- Active: 10 December 1940 – 25 November 1943
- Disbanded: 25 November 1943
- Country: Nazi Germany
- Branch: Army
- Type: Infantry
- Size: Division
- Garrison/HQ: First: Passau Later: Prague
- Engagements: World War II Battle of Stalingrad;

= 113th Infantry Division (Wehrmacht) =

The 113th Infantry Division was an infantry division of the Wehrmacht in World War II.

== History ==

The division was created on 10 December 1940 in Grafenwöhr. It participated in Operation Barbarossa and the Battle of Kiev (1941), before being sent to Serbia for anti-partisan operations. After the defeat in the Battle of Moscow, the division was rushed back to Russia to help stop the Soviet counter-offensive.
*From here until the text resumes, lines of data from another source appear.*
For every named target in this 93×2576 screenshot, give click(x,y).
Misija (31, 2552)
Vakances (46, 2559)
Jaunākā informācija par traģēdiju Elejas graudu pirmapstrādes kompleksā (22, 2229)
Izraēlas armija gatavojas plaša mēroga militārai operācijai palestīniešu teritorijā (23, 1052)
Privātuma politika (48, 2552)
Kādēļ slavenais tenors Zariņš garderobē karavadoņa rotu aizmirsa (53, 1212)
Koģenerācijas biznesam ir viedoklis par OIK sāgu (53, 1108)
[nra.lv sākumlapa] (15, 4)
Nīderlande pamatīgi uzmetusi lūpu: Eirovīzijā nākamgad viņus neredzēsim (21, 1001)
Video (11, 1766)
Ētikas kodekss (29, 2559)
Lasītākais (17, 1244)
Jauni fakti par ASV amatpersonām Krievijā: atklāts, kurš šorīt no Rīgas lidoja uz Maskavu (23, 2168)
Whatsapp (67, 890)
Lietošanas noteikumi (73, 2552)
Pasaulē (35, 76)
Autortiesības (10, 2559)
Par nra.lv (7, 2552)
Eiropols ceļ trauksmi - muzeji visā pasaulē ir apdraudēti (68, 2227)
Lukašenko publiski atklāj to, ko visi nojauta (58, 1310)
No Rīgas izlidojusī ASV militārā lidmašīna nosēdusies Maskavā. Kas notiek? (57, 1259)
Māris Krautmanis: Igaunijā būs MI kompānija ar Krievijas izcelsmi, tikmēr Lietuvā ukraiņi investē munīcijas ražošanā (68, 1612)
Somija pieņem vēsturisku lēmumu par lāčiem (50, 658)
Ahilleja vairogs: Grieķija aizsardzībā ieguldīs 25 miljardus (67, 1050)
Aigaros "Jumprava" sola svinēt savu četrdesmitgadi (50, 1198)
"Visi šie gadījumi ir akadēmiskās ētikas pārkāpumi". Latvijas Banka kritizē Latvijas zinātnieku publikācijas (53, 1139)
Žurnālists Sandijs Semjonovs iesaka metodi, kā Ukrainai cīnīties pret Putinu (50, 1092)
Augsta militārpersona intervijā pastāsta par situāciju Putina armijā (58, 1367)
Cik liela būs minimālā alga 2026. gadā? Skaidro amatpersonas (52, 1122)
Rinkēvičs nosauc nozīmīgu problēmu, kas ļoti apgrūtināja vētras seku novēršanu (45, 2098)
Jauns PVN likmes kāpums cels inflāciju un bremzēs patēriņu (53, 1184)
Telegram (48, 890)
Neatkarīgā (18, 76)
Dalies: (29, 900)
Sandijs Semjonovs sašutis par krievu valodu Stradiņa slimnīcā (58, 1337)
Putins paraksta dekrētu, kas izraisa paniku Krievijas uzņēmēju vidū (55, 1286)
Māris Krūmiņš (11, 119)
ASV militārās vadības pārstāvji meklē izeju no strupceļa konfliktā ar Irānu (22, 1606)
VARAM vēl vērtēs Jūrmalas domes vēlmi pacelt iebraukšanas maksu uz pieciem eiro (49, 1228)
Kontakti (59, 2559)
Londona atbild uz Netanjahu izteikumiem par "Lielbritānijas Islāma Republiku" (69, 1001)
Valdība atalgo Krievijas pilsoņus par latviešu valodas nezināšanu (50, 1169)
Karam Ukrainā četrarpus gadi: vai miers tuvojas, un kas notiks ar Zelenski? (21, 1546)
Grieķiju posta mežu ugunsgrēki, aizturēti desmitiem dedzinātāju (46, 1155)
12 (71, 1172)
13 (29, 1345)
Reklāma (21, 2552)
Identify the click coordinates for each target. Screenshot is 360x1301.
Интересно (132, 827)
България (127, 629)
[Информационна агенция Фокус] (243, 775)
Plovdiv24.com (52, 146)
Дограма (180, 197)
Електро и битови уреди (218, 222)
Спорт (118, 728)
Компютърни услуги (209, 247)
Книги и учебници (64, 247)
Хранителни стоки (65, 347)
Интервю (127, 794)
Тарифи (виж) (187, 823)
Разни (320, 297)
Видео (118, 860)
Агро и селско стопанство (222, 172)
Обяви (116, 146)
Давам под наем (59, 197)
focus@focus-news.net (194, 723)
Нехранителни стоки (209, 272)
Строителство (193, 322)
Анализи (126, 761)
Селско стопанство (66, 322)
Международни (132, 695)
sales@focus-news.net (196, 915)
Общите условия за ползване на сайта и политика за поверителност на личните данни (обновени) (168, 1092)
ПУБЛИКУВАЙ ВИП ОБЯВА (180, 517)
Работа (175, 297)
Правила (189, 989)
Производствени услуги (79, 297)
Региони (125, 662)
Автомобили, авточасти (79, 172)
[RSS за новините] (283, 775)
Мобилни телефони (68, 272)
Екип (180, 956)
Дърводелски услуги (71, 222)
In 1942, the division participated in the Second Battle of Kharkov, Case Blue and the Battle of Stalingrad, where it was annihilated.
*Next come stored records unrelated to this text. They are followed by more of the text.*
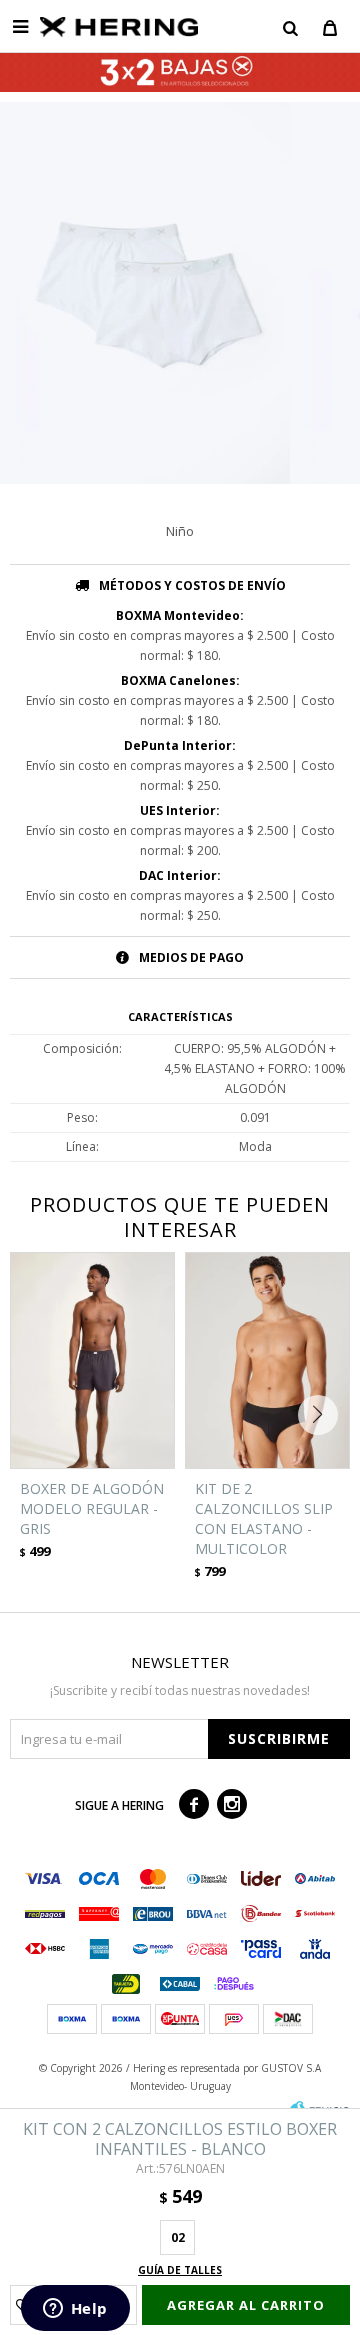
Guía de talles (180, 2270)
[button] (290, 27)
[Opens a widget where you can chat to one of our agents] (75, 2310)
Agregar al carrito (246, 2305)
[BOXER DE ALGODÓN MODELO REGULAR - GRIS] (92, 1360)
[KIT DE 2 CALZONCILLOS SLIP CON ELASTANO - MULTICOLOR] (267, 1360)
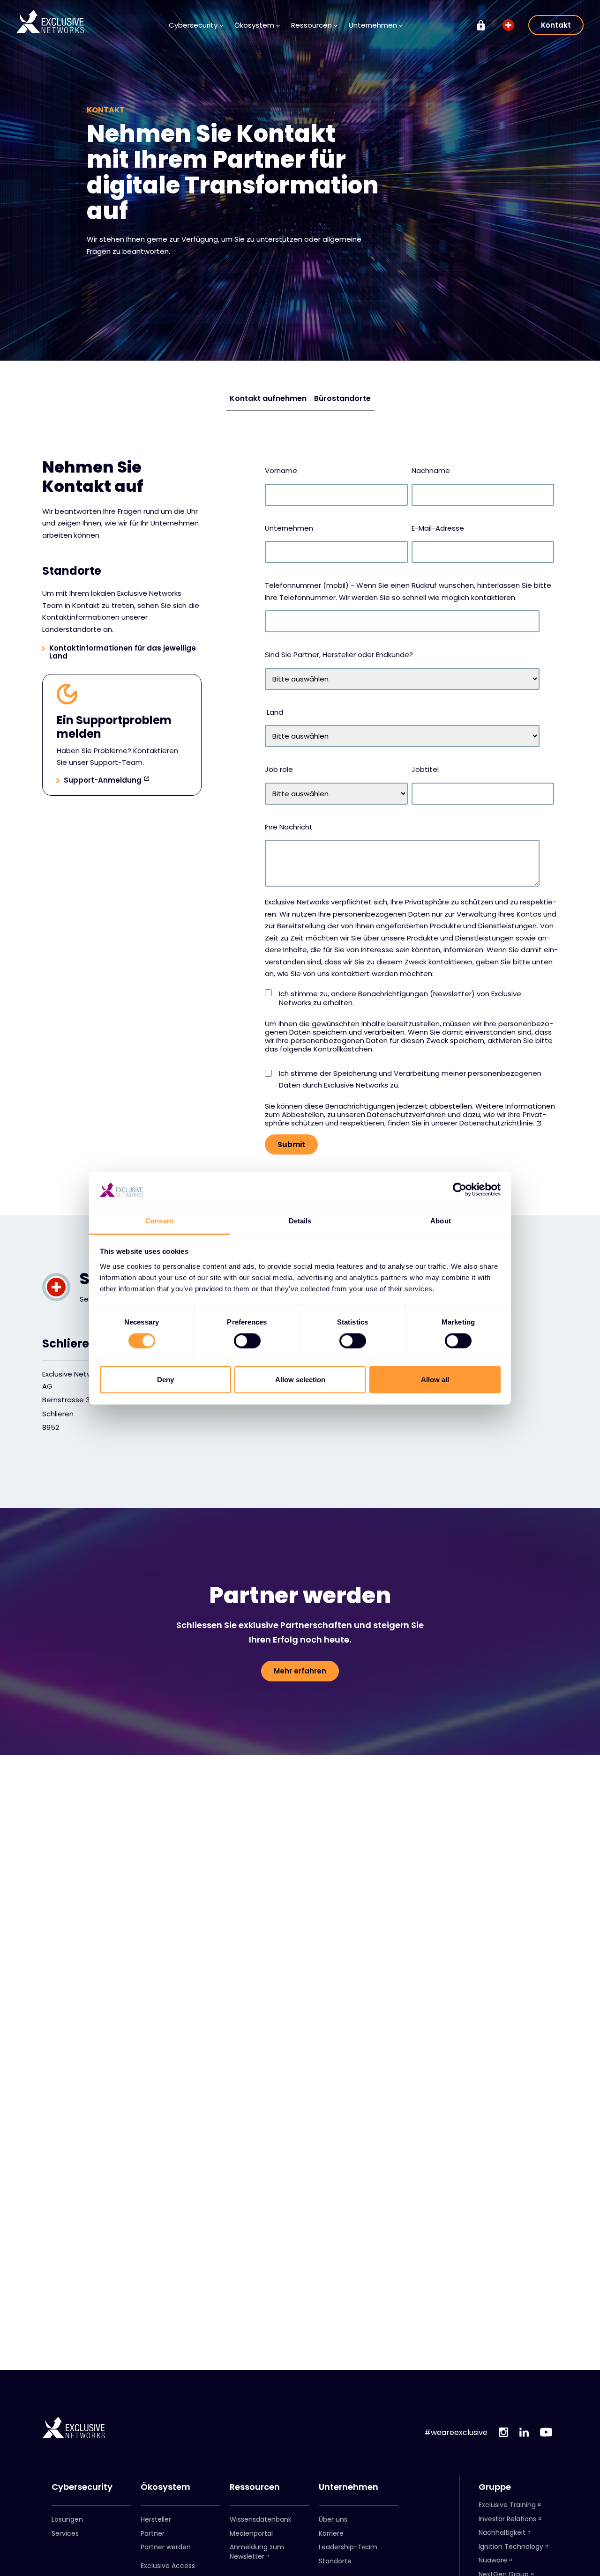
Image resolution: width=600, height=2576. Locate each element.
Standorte (335, 2561)
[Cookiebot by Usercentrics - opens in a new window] (460, 1190)
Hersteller (156, 2519)
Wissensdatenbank (261, 2519)
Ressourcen (255, 2487)
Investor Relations (507, 2519)
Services (65, 2533)
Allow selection (300, 1380)
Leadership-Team (348, 2547)
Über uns (333, 2519)
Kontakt (556, 25)
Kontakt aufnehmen (268, 398)
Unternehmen (348, 2487)
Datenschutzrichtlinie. (496, 1123)
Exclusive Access (168, 2565)
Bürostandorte (342, 398)
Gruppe (495, 2487)
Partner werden (166, 2547)
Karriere (331, 2533)
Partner (153, 2533)
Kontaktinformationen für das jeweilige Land (122, 652)
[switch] (247, 1340)
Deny (165, 1380)
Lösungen (67, 2519)
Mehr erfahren (300, 1671)
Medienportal (251, 2533)
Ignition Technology (511, 2546)
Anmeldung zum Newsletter (257, 2551)
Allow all (435, 1380)
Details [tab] (300, 1221)
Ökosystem (165, 2487)
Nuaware (493, 2560)
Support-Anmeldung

The division was reformed on 21 March 1943 in occupied France.
From 1 June 1943, it was relocated to the hinterland, where retaliatory actions against French partisans were carried out.

On 20 July, the 113th Infantry Division was sent back to Russia, to take over a section of the "Buffalo Position" near Rzhev as part of Army Group Center. On 7 August, the Red Army attacked the division at the start of the Smolensk operation. The mostly inexperienced soldiers of the division withdrew in panic, so that the battle-hardened 18th Panzer Grenadier Division had to be brought in to rectify the situation. In the following battles, the troops of the 113th Infantry Division continued to suffer high losses and were mostly subordinated to the neighboring divisions. Due to the low combat value of the division, it was disbanded on 2 November 1943.
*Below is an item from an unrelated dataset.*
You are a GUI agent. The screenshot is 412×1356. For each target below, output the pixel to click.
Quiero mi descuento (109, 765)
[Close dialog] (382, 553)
The remains of the division were transferred to the Divisions-Gruppe 113 of the 337th Infantry Division after the Battle of Nevel in November 1943.

== Organization ==
Structure of the division:

- Headquarters
- 260th Infantry Regiment
- 261st Infantry Regiment
- 268th Infantry Regiment
- 87th Artillery Regiment
- 113th Reconnaissance Battalion
- 113th Tank Destroyer Battalion
- 113th Engineer Battalion
- 113th Signal Battalion
- 113th Divisional Supply Group

== Commanding officers ==
- Generalleutnant Ernst Güntzel, 10 December 1940 – 4 June 1941,
- Generalleutnant Friedrich Zickwolff, 4 June 1941 – 10 May 1942,
- Generalleutnant Hans-Heinrich Sixt von Armin, 10 May 1942 – 20 January 1943 : POW,
- Generalmajor Friedrich-Wilhelm Prüter, 15 March 1943 – 25 November 1943.

==War Crimes==

The 113th division participated in the Massacre at Babi Yar under Friedrich Zickwolff.